Task prompt = Output every record exactly, apart from its images.

^^^^

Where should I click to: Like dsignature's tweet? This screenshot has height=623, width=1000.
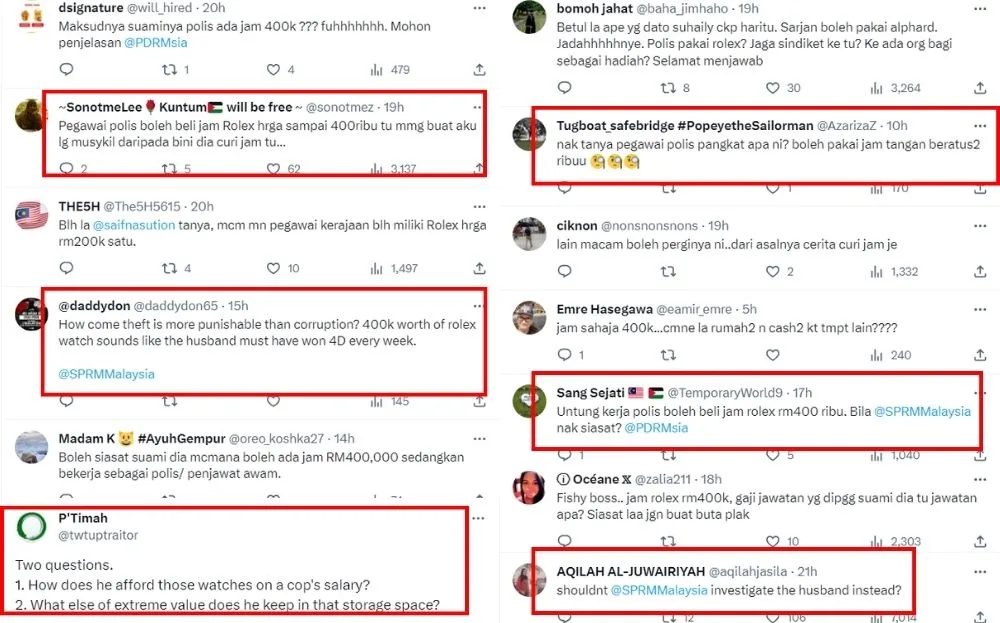click(273, 70)
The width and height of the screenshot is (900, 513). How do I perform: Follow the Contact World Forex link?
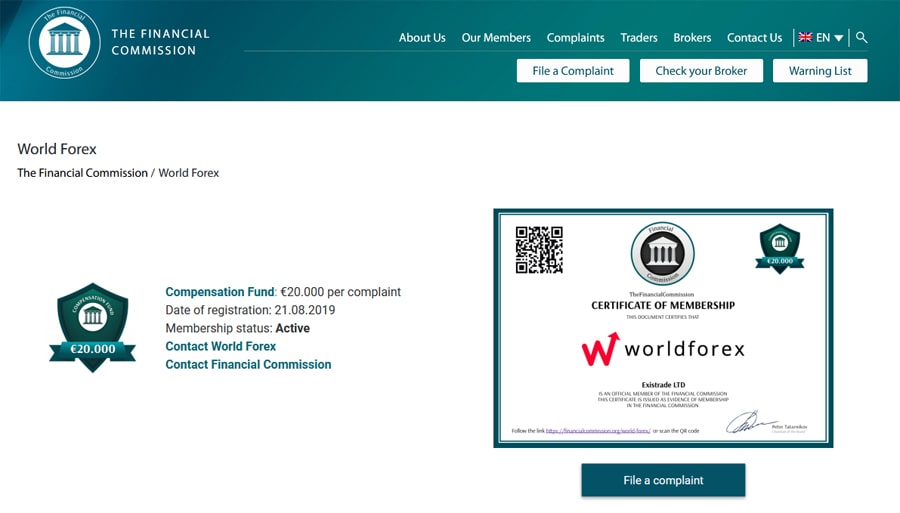(220, 346)
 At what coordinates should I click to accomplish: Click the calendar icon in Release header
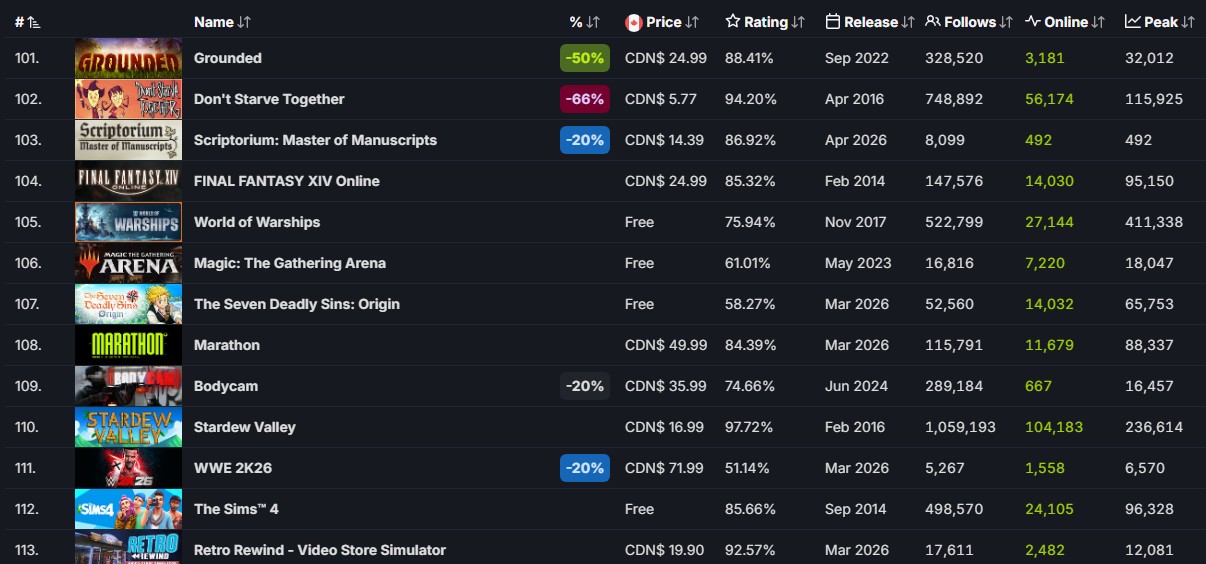click(x=833, y=21)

^^^^

Output of the task =
Where should I click to: Like dsignature's tweet? This screenshot has height=623, width=1000.
click(273, 70)
The width and height of the screenshot is (900, 513). How do I perform: Follow the Contact World Forex link?
(220, 346)
 At what coordinates should I click to accomplish: Click the calendar icon in Release header
click(x=833, y=21)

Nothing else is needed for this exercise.